Traditional composting instruction tends to emphasize higher carbon ratios, closer to 25:1 or 30:1, to drive thermophilic activity, so the 1:1 ratio is a fascinating finding. Balasundaram was intentional about the departure from the usual ratio, wanting to create something simple for farmers. 

EcoData Solution processed the study’s temperature, weather, and soil sample data. “[We wanted to understand] what the minimum viable amount of effort that a small farmer could put in and what would come out of that process,” explained Wu.

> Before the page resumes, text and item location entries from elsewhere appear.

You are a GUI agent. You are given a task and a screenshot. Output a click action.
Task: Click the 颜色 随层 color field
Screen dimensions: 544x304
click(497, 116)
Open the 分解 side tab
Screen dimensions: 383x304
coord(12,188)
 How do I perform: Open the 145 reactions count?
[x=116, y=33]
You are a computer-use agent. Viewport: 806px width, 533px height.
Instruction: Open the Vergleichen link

The research informed that farmers could spend less than 10 hours of labor per month per farm – a fraction of what active composting operations typically demand.

What the Temperature Data Shows

On the temperature front, the findings are honest about what passive systems can and cannot do (Figure 1). None of the three piles reached the PFRP (Process to Further Reduce Pathogens) threshold of 131°F – a benchmark required for the US Composting Council’s STA-certified (Seal of Testing Assurance) compost and a key target for eliminating pathogens like E. coli and Salmonella, as well as weed seeds. Maximum temperatures over the study period were 96.7°F for the control, 93.3°F for the 1:3 pile, and 86.3°F for the 3:1 pile.

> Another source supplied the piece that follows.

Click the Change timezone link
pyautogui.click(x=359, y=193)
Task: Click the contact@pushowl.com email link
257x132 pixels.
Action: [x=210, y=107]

Figure 1. Temperature Over Time 

Click figure to enlarge.

The research also tells an important secondary story. Statistical analysis confirmed that all three piles maintained temperatures significantly above ambient air, meaning biological activity was occurring across all configurations, across all seasons. The control pile consistently ran the hottest, with a Q3 average of 91.8°F compared to ambient air at 76.6°F that same period.

Balasundaram sees a path to closing the temperature gap. “If you can imagine a 50-acre regenerative agriculture site or farms that are thousands of acres, the volume would help increase those temperature loads,” he noted,  acknowledging that the Urban Creators site is under one acre, and volume is a known driver of thermophilic conditions. Tarping piles and varying feedstocks are also on the table as tweaks that could push temperatures higher without dramatically increasing labor.

Nutrient Quality Holds Up

Perhaps the most promising data from the passive piles were nutritional output measurements. Quarterly soil samples sent to Midwest Laboratories showed that all three piles produced increasingly nutrient-dense compost over time. Table 1 shows the results. The control pile led across most metrics: 

• 78.1% organic matter by dry weight, 
• 37.7% total carbon by dry weight, and 
• C:N ratio of 19.7, a useful agronomic range for soil amendment applications. 

The C:N 1:3 pile came in second on most measures, outperforming the 3:1 configuration.

Table 1. Nutritional Averages by Pile 

Click table to enlarge.

Implications for the Farm Community

The timing of this research lands in a particularly pressured moment for U.S. agriculture. Fertilizer prices remain elevated, and farms, especially those operating regeneratively, are actively looking for ways to reduce input costs. On-site composting has long been positioned as a solution, but the labor intensity of conventional systems has been a real barrier.

This study suggests the tradeoffs are manageable. Farmers who might not need STA-certified compost – those applying amendments to fields rather than selling product commercially – have a viable, low-maintenance option. The feedstock caveat is important. If weed seeds are present in inputs, targeted field application is advisable until future research establishes whether passive systems can reliably achieve pathogen reduction thresholds. But that is unlikely. 

That question of whether passive piles could reach PFRP is exactly where WeRadiate plans to take the research next. We Radiate is actively exploring follow-on funding through SARE and other avenues to investigate pathogen reduction in low-intervention systems.

The data out of North Philadelphia offers a timely challenge to conventional composting wisdom, suggesting that with the right feedstock mix, appropriate ratios, and sufficient time, passive composting can be a practical and sustainable tool for small-scale growers and farmers.